• _Brief_: Print the passage on federal authority over marriage word for word, in full.

• _Reading passage_:
--- START ---
Menu Close


The federal government has no authority over marriage, except to the limited extent that it can ensure interstate recognition of marriages (under the full faith and credit clause). There are a few other areas where marriage may be relevant under federal law and policy — with regard to taxes and federal employment benefits. In both cases, the federal government must accept state marriages.

My tax plan would eliminate any nexus to marriage in the tax code, and that would leave only federal employment benefits. I am inclined to think that these (and all other employee benefits) ought to be decoupled from civil marriage, but that’s a more difficult issue that will need more untangling. For example, my health reform plan would encourage employers to get out of controlling what kinds of health insurance people get for themselves and their families.

So that covers what we’ll do with marriage at the federal level (all other laws, regulations, and court decisions relating to marriage are null and void for violating the principles of federalism and the constitutional limits on government, except those that have a direct nexus to human rights and natural law).
--- END ---
• _Provided information_:
--- START ---
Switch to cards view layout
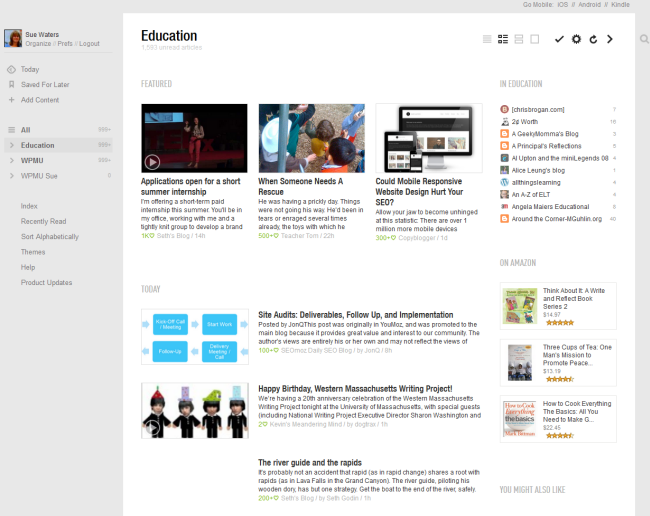This screenshot has width=650, height=516. [x=518, y=39]
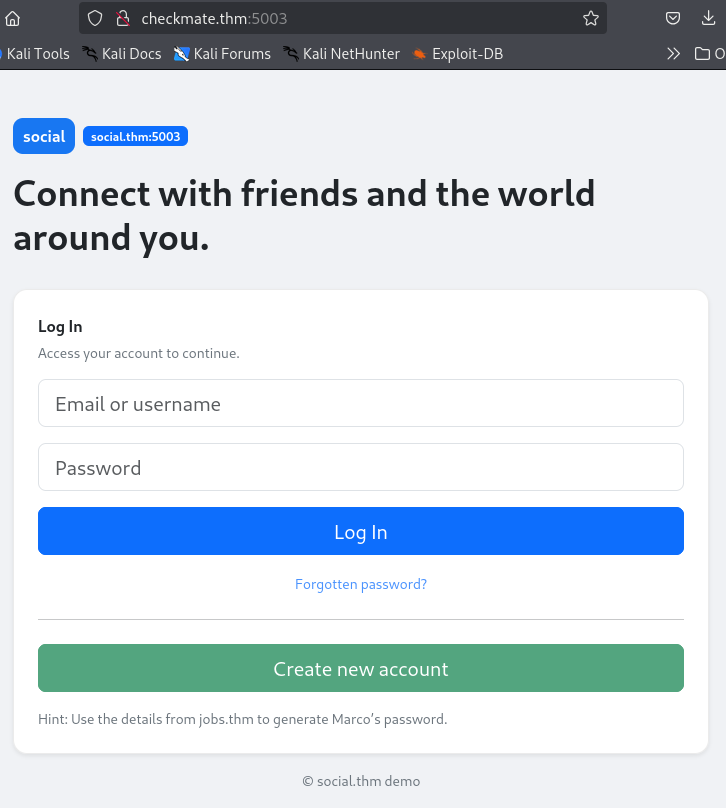Open the downloads arrow icon
The height and width of the screenshot is (808, 726).
(708, 19)
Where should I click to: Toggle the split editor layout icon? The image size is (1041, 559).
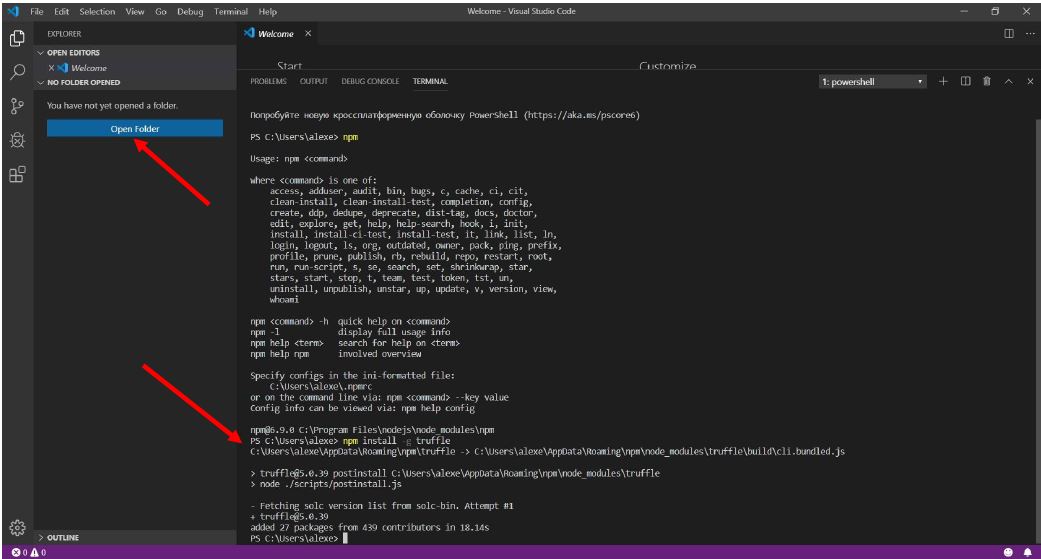coord(1009,34)
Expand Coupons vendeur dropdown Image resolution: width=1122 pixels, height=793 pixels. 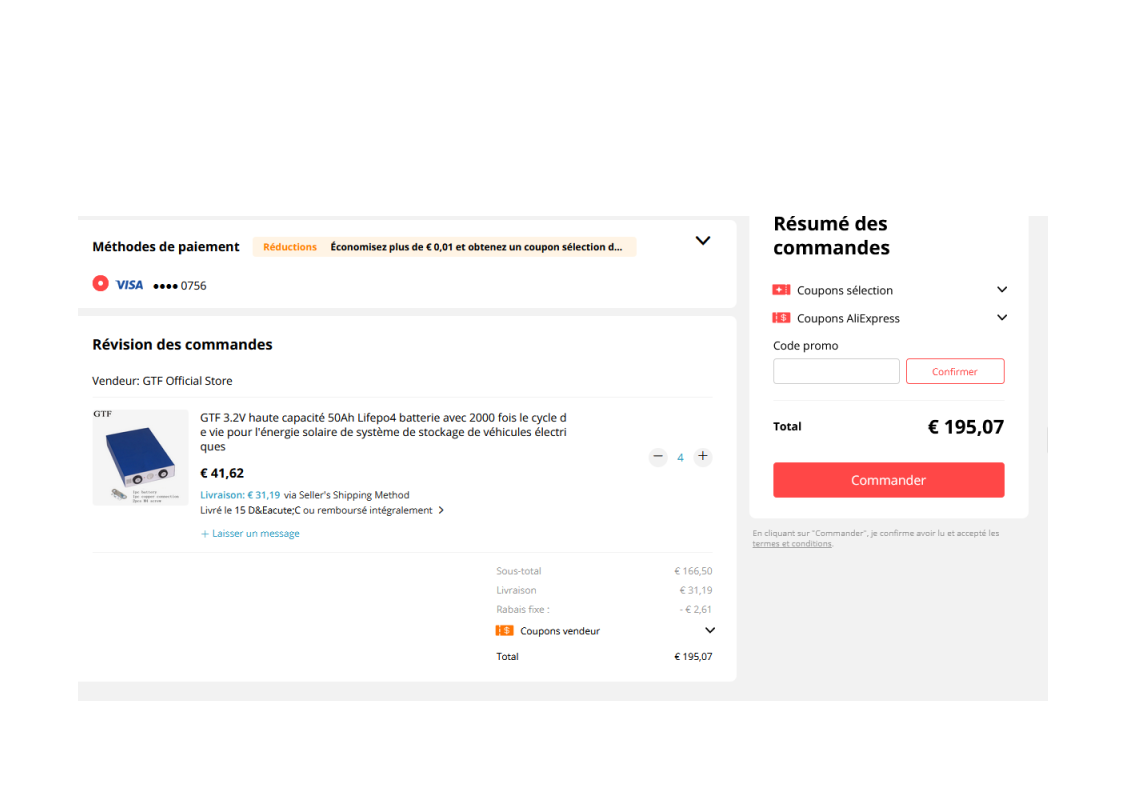tap(710, 631)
--- END ---
• _Solution to the exercise_:
Menu Close


The federal government has no authority over marriage, except to the limited extent that it can ensure interstate recognition of marriages (under the full faith and credit clause). There are a few other areas where marriage may be relevant under federal law and policy — with regard to taxes and federal employment benefits. In both cases, the federal government must accept state marriages.

My tax plan would eliminate any nexus to marriage in the tax code, and that would leave only federal employment benefits. I am inclined to think that these (and all other employee benefits) ought to be decoupled from civil marriage, but that’s a more difficult issue that will need more untangling. For example, my health reform plan would encourage employers to get out of controlling what kinds of health insurance people get for themselves and their families.

So that covers what we’ll do with marriage at the federal level (all other laws, regulations, and court decisions relating to marriage are null and void for violating the principles of federalism and the constitutional limits on government, except those that have a direct nexus to human rights and natural law).